Le Monde du Sud// Elsie news

Haïti, les Caraïbes, l'Amérique Latine et le reste du monde. Histoire, politique, agriculture, arts et lettres.


Suite de :En Haïti, comme au temps de l'esclavage, les gens n'ont pas de généalogie

Publié par siel sur 24 Octobre 2012, 11:41am

Catégories : #REFLEXIONS perso

 

 

 Je reviens à cette histoire de généalogie parce que je pense ne pas avoir été assez claire.

Mon propos s'étant dilué en cours de route. En Haïti, comme au temps de l'esclavage, les gens n'ont pas de généalogie

 

D'abord, je voudrais faire remarquer que la généalogie, ce n'est pas une histoire de dynastie, d'élite, etc.


Dans toutes les sociétés, anciennes et modernes, du Sud comme du Nord, vous  avez une identité. Vous êtes un tel, fils  ou fille de un tel et une telle, eux-mêmess fils de un tel  et une telle. La filiation, les alliances matrimoniales sont des repères structurants la société.


N'importe quel sociologue vous expliquera ça mieux que moi.


Je faisais remarquer, que le commerce triangulaire, la traite, avaient cassé ces repères généalogiques que les Haïtiens, jusqu'à présent, ont un certain mal  à recréer.


Première raison: l'absence  généralisée d''Etat civil.

Deuxième raison plus récente : l'exode rural, l'exil.

 

Vous avez, par exemple, ici à Paris, des personnes qui ne savent même pas ce qu'est devenue leur propre mère. Allez-voir leurs grands parents...


J'avais avancé que cette rupture des liens familaux avaient été accentuée, délibérément, par l'ex-dictateur Fançois Duvalier- lui même sans attaches familiales- en imposant , comme dans toute idéologie totalitaire qui se respecte,  sa personne,  comme papa absolu,  comme chef de famille auquel on devait respect,  obéissance et soumission, avant le père biologique.

 

J'avais donc pris l'exemple de M.Gracia Delva, député de la ville de Dessalines et je m'étais demandé s'il était apparenté à Zacharie Delva, un potentat macoute du département de l'Artibonite.

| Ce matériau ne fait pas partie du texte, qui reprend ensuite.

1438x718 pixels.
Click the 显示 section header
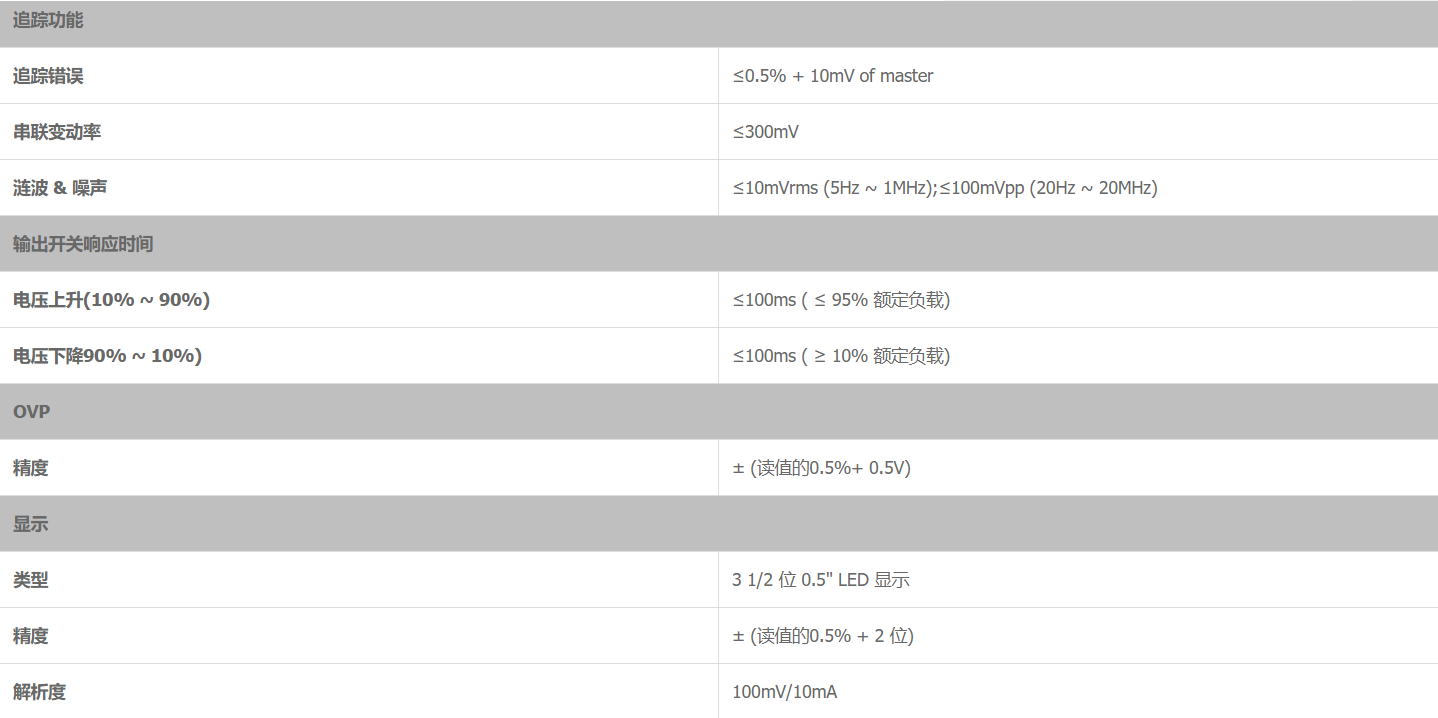tap(30, 524)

Entre parenthèses à la liste des Delva collaborateurs du  gouvernement rose des Tèt Kale,, j'avais oublié d'ajouter celui de Réginald Delva le secrétaire d’Etat à la sécurité publique.

 

Pourquoi cet intérêt ? 


Parce qu'il est important de comprendre, de quelle manière ses fils, filles, parents d de macoutes interviennent dans la politique du pays depuis 1986.

 

Au Chili, et dans tous les pays qui ont connu des dictatures comme l'Espagne, les enfants des digntaires du régime, ou de ceux qui ont collaboré activement sont connus.

 

Je rappelais que, dans les pays comme la France par exemple où je vis, à chaque fois qu'il y avait une nomination officielle, elle était accompagnée d'une note biographique sur la personne nominée.

 

Alors qu'en Haïti, il n'y a rien de tout ça.

 

En somme, en Haïti, on ne sait jamais à qui on a affaire.

 

Par exemple, quand Holllande a posé sa canditature à la présidence, les média nous ont présenté sa famille (père et mère), son enfance, ses études,  ses goûts, son mariage avec Ségolène Royale, leurs enfants et sa compagne actuelle.

 

De sorte, qu'on avait un portrait sur plusieurs facettes de l'homme qui briguait la magistrature suprême.

 

Et il en va de même avec tous les hommes et femmes qui briguent une fonction élective ou des postes à forte responsabilité.

Ce qui parait logique puisque ces candidats seront appelés à servir l'Etat.

 

De sorte que, ceux qui votent pour ou contre eux, ont une idée pas seulement du programme politique mais de la personne qui va appliquer ce programme.

 

Comparons avec Martelly.

Sa vie d'artiste se trouvait sur le web.

Donc, de côté -là, on connaissait le personnage.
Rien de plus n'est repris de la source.